Violência Política e Perseguição Jurídica — Dossiê Global 2018–2025
Mapeamento sistemático de ataques físicos e judiciais contra líderes conservadores globais entre 2018 e 2025. Brasil, EUA, Colômbia — padrão convergente de...
- Hipótese analítica central
- Padrão 1: violentar quem lota comício e campus
- Padrão 2: lawfare como prólogo ou paralelo
- Cronologia sintética 2018–2025
- Dois mecanismos, uma função
- Lacunas conscientes
- Fontes públicas compiladas pelo dossiê
Bolsonaro foi esfaqueado em 2018, governou sob o INQ 4.781 no STF e saiu inelegível até 2030 antes de ser condenado a 27 anos e 3 meses em setembro de 2025. Kirk foi morto no dia anterior, em palco universitário nos EUA.
Não estou dizendo que há um gabinete secreto escrevendo o roteiro. Estou dizendo que o calendário existe, os corpos existem, os processos existem e os sete eventos documentados formam um mapa legível: dois mecanismos (corpo e tribunal) servindo à mesma função prática de supressão quando o alvo mobiliza base fora do establishment.
Esta análise separa fato de inferência. Convergência não prova coordenação. O que prova é papel, registro e número.
Hipótese analítica central
Eventos como o esfaqueamento de Bolsonaro (2018), o atentado contra Trump (2024), o assassinato de Uribe Turbay e Charlie Kirk (2025) e a condenação de Bolsonaro sugerem um padrão convergente, não necessariamente coordenado, de supressão a líderes que desafiam narrativas progressistas dominantes. A análise examina os eventos; não afirma causalidade sem evidência documental.
Três dimensões ficam claras no dossiê HTML de origem:
- Violência física em momentos de máxima visibilidade: comício, campanha, campus.
- Lawfare em ciclos longos: inquérito, busca, aliados presos ou pressionados, inelegibilidade, condenação.
- Pico de densidade em setembro de 2025: supressão judicial no Brasil e assassinato público nos EUA dentro de 24 horas.
Os números de capa do dossiê: 7 eventos catalogados, 4 países, 2 mortes por violência física, pena de 27 anos e 3 meses no caso Bolsonaro, inelegível até 2030.
Padrão 1: violentar quem lota comício e campus
Os atentados a Bolsonaro (2018), Trump (2024) e Uribe Turbay (2025) e o assassinato de Kirk (2025) compartilham contexto: mobilização política intensa, alto contraste midiático, falhas óbvias de protocolo de segurança em retrospecto.
Perpetradores emergem de narrativas de “resistência” à direita. Isso não fecha o debate psiquiátrico ou criminal de cada caso individual. O que fecha padrão institucional é a repetição do tipo de alvo e do tipo de palco.
Padrão 2: lawfare como prólogo ou paralelo
No Brasil, o arco Bolsonaro é o experimento completo no mesmo personagem:
- 2018 — esfaqueamento em Juiz de Fora; candidato sobrevive e vence em outubro.
- 2019–2022 — INQ 4.781 (“fake news”) no STF, buscas e apreensões contra aliados, bloqueios e censura judicial em redes, investigações sobre interferência na Polícia Federal. O processo paralelo começa a comer tempo, dinheiro e agenda.
- 2023 — TSE declara Bolsonaro inelegível até 2030 com base na reunião com embaixadores e questionamentos à urna. Exclusão eleitoral antes da sentença criminal definitiva sobre a trama golpista.
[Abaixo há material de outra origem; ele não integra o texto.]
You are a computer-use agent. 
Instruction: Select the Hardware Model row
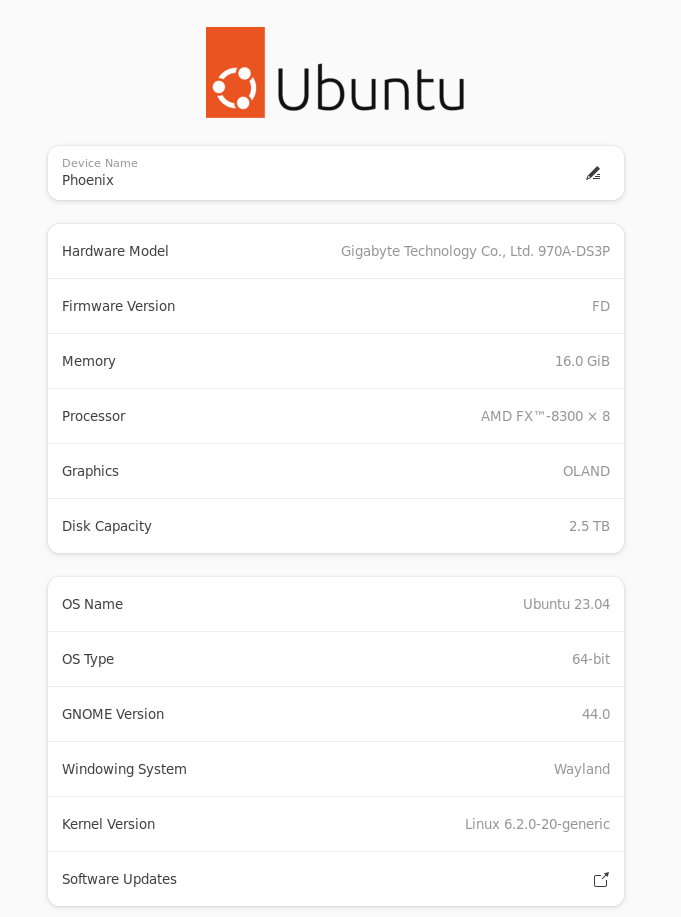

- 2025 — STF condena por 4 votos a 1 a 27 anos e 3 meses em regime fechado (tentativa de golpe, organização criminosa armada, abolição violenta do estado democrático de direito, no vocabulário da acusação). Recursos pendem; o impacto político já ocorreu.
Nos EUA, Trump acumula dois impeachments, quatro indiciamentos federais no período 2023–2024 e sobrevive ao tiro em Butler, Pensilvânia, 13 de julho de 2024. O paralelo com 2018 é estrutural: comício jovem, narrativa polarizada, efeito mártir forte.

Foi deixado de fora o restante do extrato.